A randomised Phase II trial to evaluate the toxicity of high-dose rifampicin to treat pulmonary tuberculosis.

Jindani A Borgulya G de Patiño IW Gonzales T de Fernandes RA Shrestha B Atwine D Bonnet M Burgos M Dubash F Patel N Checkley AM Harrison TS Mitchison D
The international journal of tuberculosis and lung disease : the official journal of the International Union against Tuberculosis and Lung Disease 2016 06 ; 20(6); 832-8. doi: 10.5588/ijtld.15.0577. Epub 2018 02 14

Abstract

SETTING: Randomised Phase IIB clinical trial.

OBJECTIVES: To assess whether increasing the dose of rifampicin (RMP) from 10 mg/kg to 15 or 20 mg/kg results in an increase in grade 3 or 4 hepatic adverse events and/or serious adverse events (SAE).

METHODS: Three hundred human immunodeficiency virus negative patients with newly diagnosed microscopy-positive pulmonary tuberculosis (TB) were randomly assigned to one of three regimens: 1) the control regimen (R10), comprising daily ethambutol (EMB), isoniazid (INH), RMP and pyrazinamide for 8 weeks, followed by INH and RMP daily for 18 weeks; 2) Study Regimen 1 (R15), as above, with the RMP dose increased to 15 mg/kg body weight daily for the first 16 weeks; and 3) Study Regimen 2 (R20), as above, with RMP increased to 20 mg/kg. Serum alanine transferase (ALT) levels were measured at regular intervals.

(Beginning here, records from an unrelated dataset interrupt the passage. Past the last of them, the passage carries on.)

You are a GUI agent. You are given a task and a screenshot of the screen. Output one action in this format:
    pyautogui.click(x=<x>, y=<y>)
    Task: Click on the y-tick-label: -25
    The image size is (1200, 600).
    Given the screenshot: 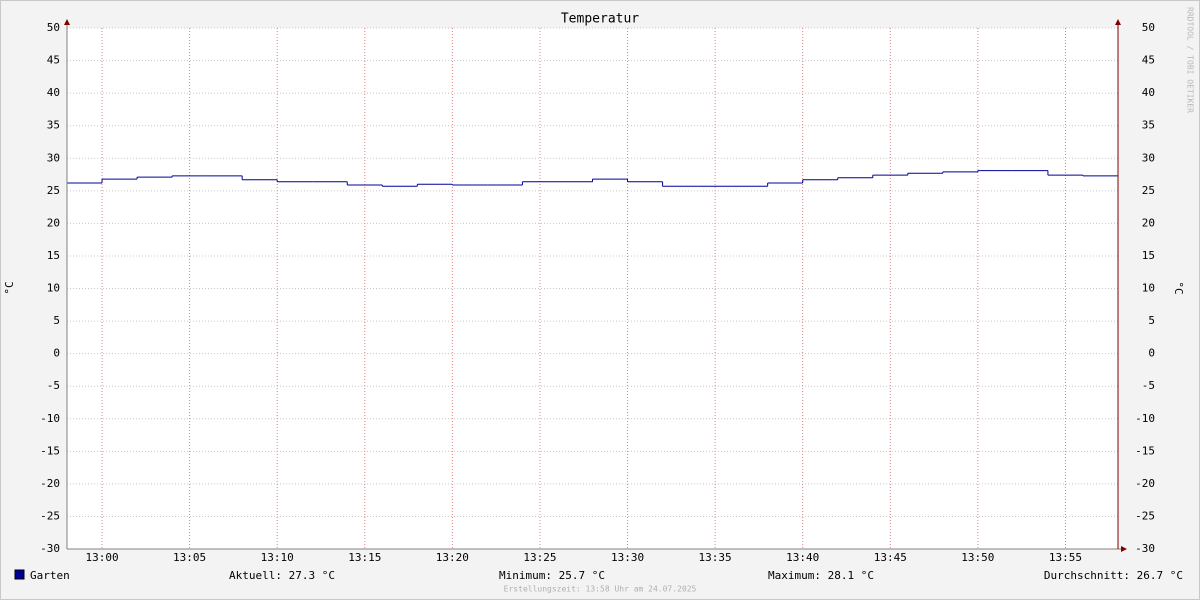 What is the action you would take?
    pyautogui.click(x=50, y=516)
    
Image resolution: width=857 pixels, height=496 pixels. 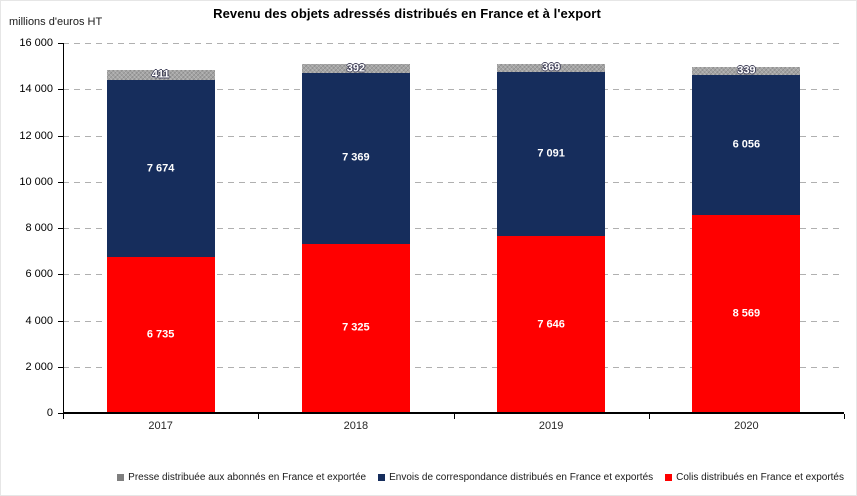 I want to click on x-axis-category-label: 2017, so click(x=160, y=426).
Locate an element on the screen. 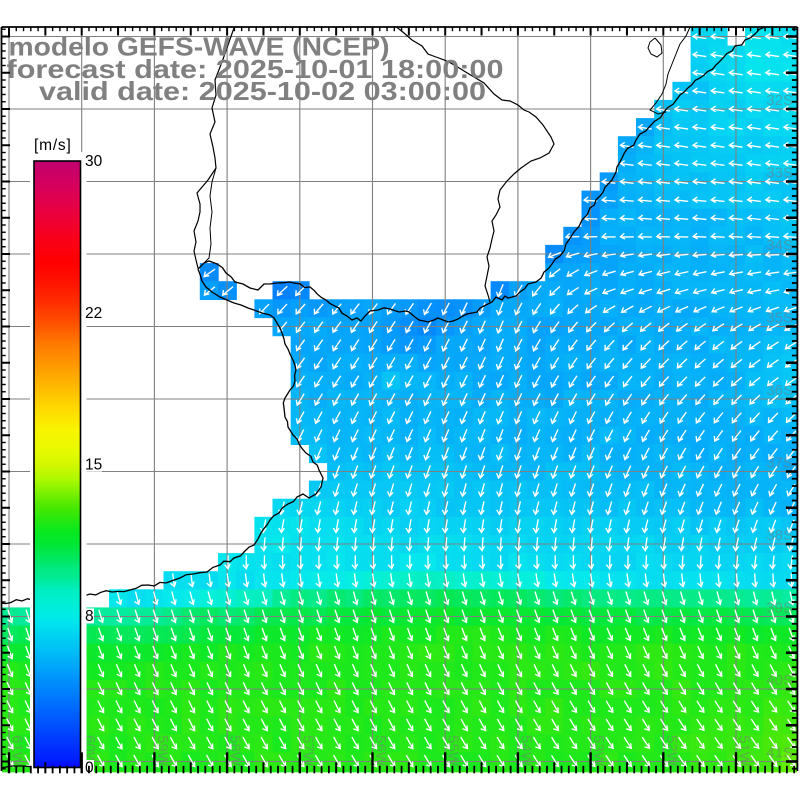 The height and width of the screenshot is (805, 800). svg-text:forecast date: 2025-10-01 18:0: forecast date: 2025-10-01 18:00:00 is located at coordinates (256, 69).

RESULTS: There were seven grade 3 increases in ALT levels, 1/100 (1%) among R10 arm patients, 2/100 (2%) in the R15 arm and 4/100 (4%) in the R20 arm (trend test P = 0.15). One (R15) patient developed jaundice, requiring treatment modification. There were no grade 4 ALT increases. There was a non-significant increase in culture negativity at 8 weeks with increasing RMP dosage: 75% (69/92) in R10, 82.5% (66/80) in R15 and 83.1% (76/91) R20 patients (P = 0.16).

CONCLUSIONS: No significant increase in adverse events occurred when the RMP dose was increased from 10 mg/kg to 15 mg/kg or 20 mg/kg.